▸ **Source passage**:
[START]

Well, we are basically done, as we can use tf.matrix_solve_ls to solve the linear system. Hereafter the code

def ax(p, q):   
    return [ p[0], p[1], -1, 0, 0, 0, -p[0] * q[0], -p[1] * q[0] ]
    
def ay(p, q):
    return [ 0, 0, 0, p[0], p[1], 1, -p[0] * q[1], -p[1] * q[1] ]

def homography(x1s, x2s):

    p = []
    
    # we build matrix A by using only 4 point correspondence. The linear
    # system is solved with the least square method, so here 
    # we could even pass more correspondence 
    p.append(ax(x1s[0], x2s[0]))
    p.append(ay(x1s[0], x2s[0]))

    p.append(ax(x1s[1], x2s[1]))
    p.append(ay(x1s[1], x2s[1]))   
    
    p.append(ax(x1s[2], x2s[2]))
    p.append(ay(x1s[2], x2s[2]))
   
    p.append(ax(x1s[3], x2s[3]))

[END]

▸ **Provided material**:
[START]

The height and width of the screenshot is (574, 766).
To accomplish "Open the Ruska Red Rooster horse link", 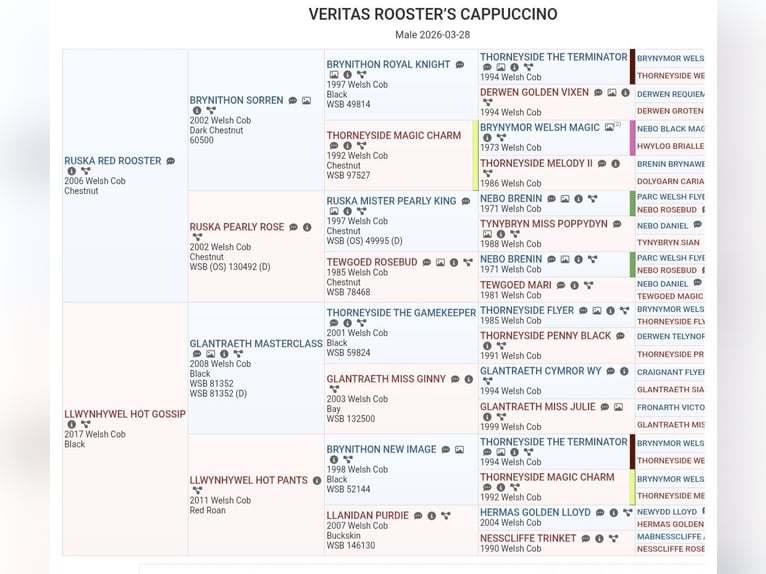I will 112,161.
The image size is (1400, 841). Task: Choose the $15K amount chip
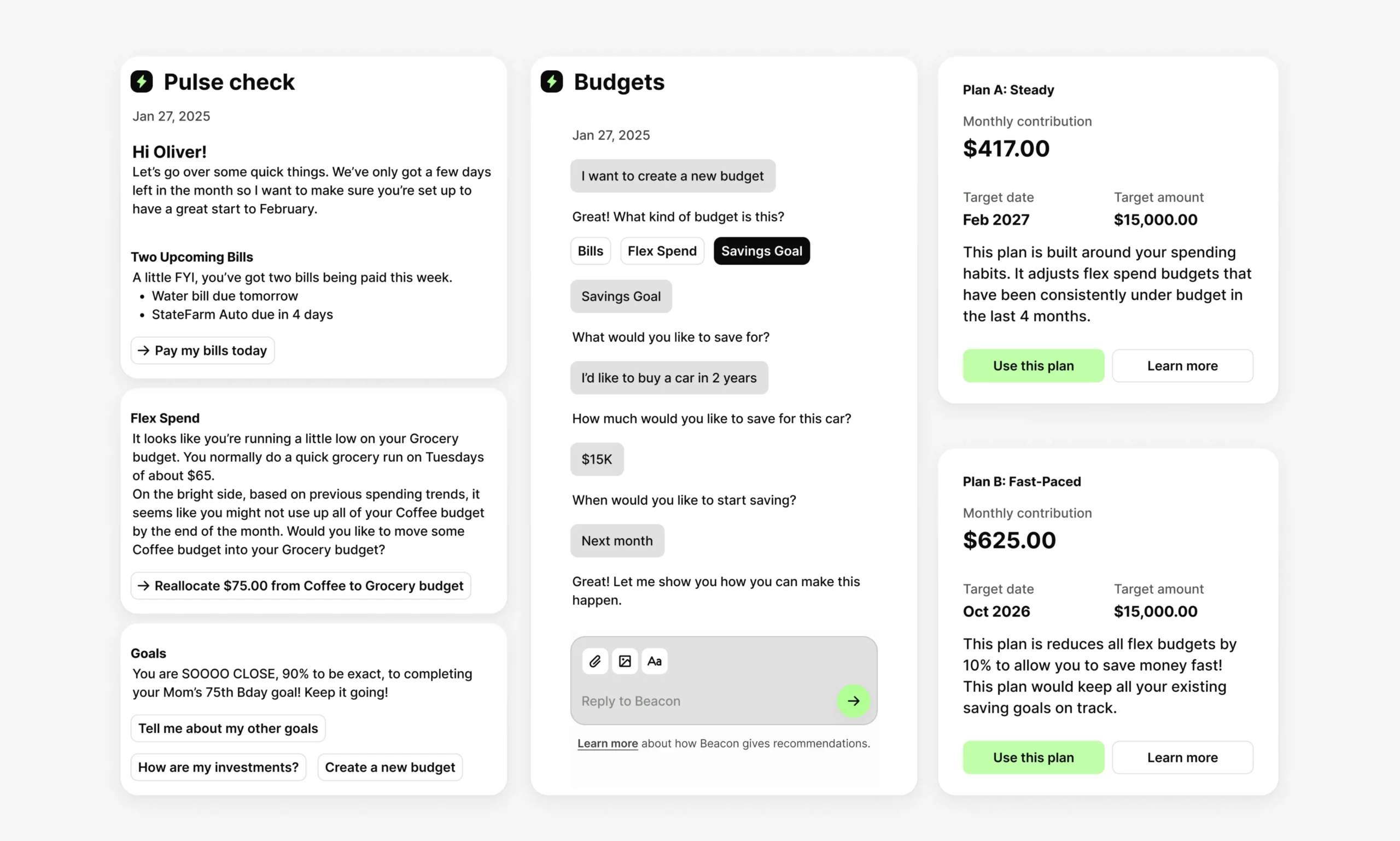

[END]

▸ **Job 1**:
Translate this sentence from the homography passage into Spanish: "Well, we are basically done, as we can use tf.matrix_solve_ls to solve the linear system."
▸ **Job 2**:
Pick up the homography code after its last line and continue it.
The data above is separate from the homography passage.

▸ **Written reply 1**:
Bueno, básicamente hemos terminado, ya que podemos usar tf.matrix_solve_ls para resolver el sistema lineal.

▸ **Written reply 2**:
    p.append(ay(x1s[3], x2s[3]))
    
    # A is 8x8
    A = tf.stack(p, axis=0)  
    
    m = [[x2s[0][0], x2s[0][1], x2s[1][0], x2s[1][1], x2s[2][0], x2s[2][1], x2s[3][0], x2s[3][1]]]

    # P is 8x1
    P = tf.transpose(tf.stack(m, axis=0))  
      
    # here we solve the linear system
    # we transpose the result for convenience
    return tf.transpose(tf.matrix_solve_ls(A, P, fast=True))

I also created a jupyter notebook on github as an example.

That’s all folks.